OMIGOSH!! It's so tiny!


----------



## Lovebirds (Sep 6, 2002)

ROFLING!!!!!!!!!!!!!!!!!!!!!!!!!
Sure is cute.....


----------



## Pidgey (May 20, 2005)

Tie the dog up before he goes and gets more!

Better yet, make him show you where he got it so that you can put it back.

Pidgey


----------



## KIPPY (Dec 18, 2003)

> make him show you where he got it so that you can put it back.


LoL! That sounds like a good idea.

The little creature is cute, but what is it?


----------



## Lovebirds (Sep 6, 2002)

KIPPY said:


> The little creature is cute, but what is it?


Isn't it a baby mouse? That's what I thought it was..........it IS just TOO cute.....


----------



## Feefo (Feb 8, 2002)

That is so cute! My little terrier Ruthe did a pigeon rescue a few years ago. She went into some bushes and started barking, when nobody responded she came out of the bushes carrying a baby wood pigeon in her jaws. Its leg had a laceration, probably because it struggled, but there were no other injuries and it made a full recovery.

Cynthia


----------



## Lovebirds (Sep 6, 2002)

Charis said:


> Just what I need...a dog that does rescue!

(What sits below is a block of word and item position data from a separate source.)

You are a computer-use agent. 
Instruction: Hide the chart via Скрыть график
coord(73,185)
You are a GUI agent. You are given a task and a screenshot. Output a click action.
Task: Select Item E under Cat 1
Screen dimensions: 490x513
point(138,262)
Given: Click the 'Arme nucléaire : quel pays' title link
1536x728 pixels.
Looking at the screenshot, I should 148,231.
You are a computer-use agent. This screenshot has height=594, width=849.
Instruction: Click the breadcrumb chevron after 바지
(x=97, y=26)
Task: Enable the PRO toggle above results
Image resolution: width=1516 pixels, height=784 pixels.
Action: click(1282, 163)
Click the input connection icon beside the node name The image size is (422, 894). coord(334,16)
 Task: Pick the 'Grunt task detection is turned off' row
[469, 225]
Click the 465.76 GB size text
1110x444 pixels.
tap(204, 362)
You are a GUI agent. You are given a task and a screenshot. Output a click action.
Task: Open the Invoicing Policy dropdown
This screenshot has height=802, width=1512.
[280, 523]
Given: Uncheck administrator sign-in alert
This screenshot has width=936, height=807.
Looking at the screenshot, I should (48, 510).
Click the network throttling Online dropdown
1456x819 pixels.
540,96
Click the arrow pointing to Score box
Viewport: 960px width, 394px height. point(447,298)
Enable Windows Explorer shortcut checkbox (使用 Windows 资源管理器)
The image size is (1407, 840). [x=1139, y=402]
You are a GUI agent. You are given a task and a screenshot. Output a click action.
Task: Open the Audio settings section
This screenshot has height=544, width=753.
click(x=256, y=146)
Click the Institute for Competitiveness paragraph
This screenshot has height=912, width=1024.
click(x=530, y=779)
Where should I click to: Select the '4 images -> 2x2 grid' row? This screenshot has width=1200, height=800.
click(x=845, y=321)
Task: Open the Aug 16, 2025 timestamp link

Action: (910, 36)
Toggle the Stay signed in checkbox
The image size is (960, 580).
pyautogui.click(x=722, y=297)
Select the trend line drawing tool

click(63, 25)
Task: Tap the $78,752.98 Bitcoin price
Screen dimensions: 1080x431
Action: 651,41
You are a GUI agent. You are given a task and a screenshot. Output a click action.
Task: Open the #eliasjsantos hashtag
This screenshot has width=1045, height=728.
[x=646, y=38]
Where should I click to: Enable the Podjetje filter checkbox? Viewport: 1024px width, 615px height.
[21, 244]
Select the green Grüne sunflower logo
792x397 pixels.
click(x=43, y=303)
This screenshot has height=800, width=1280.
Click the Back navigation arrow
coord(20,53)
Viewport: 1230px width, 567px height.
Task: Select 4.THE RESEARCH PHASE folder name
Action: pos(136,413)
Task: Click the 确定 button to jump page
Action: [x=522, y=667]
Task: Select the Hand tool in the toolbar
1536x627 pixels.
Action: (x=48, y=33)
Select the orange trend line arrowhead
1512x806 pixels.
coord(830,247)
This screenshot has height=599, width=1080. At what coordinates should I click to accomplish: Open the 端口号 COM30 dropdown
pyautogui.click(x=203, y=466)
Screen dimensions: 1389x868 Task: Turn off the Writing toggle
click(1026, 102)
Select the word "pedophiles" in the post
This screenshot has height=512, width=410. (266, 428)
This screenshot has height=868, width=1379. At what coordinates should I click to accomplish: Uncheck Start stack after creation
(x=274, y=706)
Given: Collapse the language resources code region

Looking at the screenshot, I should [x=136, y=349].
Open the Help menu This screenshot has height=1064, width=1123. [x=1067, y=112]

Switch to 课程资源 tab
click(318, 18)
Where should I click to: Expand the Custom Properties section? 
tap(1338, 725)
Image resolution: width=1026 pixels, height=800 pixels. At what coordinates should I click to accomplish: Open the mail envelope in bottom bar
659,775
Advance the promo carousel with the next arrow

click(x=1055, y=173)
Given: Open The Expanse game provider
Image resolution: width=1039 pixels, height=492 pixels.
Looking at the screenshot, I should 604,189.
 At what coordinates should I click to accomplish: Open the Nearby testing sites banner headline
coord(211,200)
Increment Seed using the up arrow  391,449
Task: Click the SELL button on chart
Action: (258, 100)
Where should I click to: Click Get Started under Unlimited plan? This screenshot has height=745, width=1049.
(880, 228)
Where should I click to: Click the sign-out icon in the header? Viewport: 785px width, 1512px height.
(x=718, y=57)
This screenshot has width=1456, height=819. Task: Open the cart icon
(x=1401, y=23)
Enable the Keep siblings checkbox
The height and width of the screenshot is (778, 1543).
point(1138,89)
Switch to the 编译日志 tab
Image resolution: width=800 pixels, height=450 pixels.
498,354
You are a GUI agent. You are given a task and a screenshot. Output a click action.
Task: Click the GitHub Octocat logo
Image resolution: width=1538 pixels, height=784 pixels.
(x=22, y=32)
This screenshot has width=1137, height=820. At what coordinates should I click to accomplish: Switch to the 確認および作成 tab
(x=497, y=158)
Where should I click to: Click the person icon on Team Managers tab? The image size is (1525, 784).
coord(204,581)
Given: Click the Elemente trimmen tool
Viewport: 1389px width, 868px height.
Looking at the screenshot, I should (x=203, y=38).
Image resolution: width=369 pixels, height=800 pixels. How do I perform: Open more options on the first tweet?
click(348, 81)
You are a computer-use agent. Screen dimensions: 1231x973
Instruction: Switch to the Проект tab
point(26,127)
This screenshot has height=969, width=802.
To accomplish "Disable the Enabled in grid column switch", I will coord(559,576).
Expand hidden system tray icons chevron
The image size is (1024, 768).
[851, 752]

your picture HAS to be entered in the contest next week...........


----------



## Charis (Feb 11, 2007)

Lovebirds said:


> your picture HAS to be entered in the contest next week...........


Good idea...i will.
You guys are funny! LOL


----------



## Lovebirds (Sep 6, 2002)

Charis said:


> Good idea...i will.
> You guys are funny! LOL


so.......WHAT IS IT???


----------



## Whitefeather (Sep 2, 2002)

How cute his he! 
He looks like a 'little' Stuart Little sleeping. 

Cindy


----------



## Reti (Jul 20, 2003)

Adorable. 
Hadn't you just finished raising mouse babies? There you go again  

Reti


----------



## Teresa (Jul 10, 2005)

He's SO sweet! And what a clever dog, to bring him in without harming him!


----------



## Charis (Feb 11, 2007)

Reti said:


> Adorable.
> Hadn't you just finished raising mouse babies? There you go again
> 
> Reti


Yes. Here I go again.


----------



## Dezirrae (Oct 6, 2007)

I think your dog knew you were pining away for those baby mice when you released them. He's only trying to make you happy 

That is one adorable, small bundle!


----------



## Charis (Feb 11, 2007)

Dezirrae said:


> I think your dog knew you were pining away for those baby mice when you released them. He's only trying to make you happy
> 
> That is one adorable, small bundle!


LOL...maybe, although it would make me happier if he would give in to his antianxiety meds and not fret so when I leave. I always do come back!


----------



## KIPPY (Dec 18, 2003)

My dog brought in a dead gopher one time. A friend told me when they do that they are bringing you a gift. 
Thanks!

So I guess your dog brought you a gift. Which is really a cute gift.


----------



## Charis (Feb 11, 2007)

KIPPY said:


> My dog brought in a dead gopher one time. A friend told me when they do that they are bringing you a gift.
> Thanks!
> 
> So I guess your dog brought you a gift. Which is really a cute gift.


...and at least it's not dead!


----------



## KIPPY (Dec 18, 2003)

> ...and at least it's not dead!


LOL!

Ya, well at didn't have to worry about taking care of the gift I got.


----------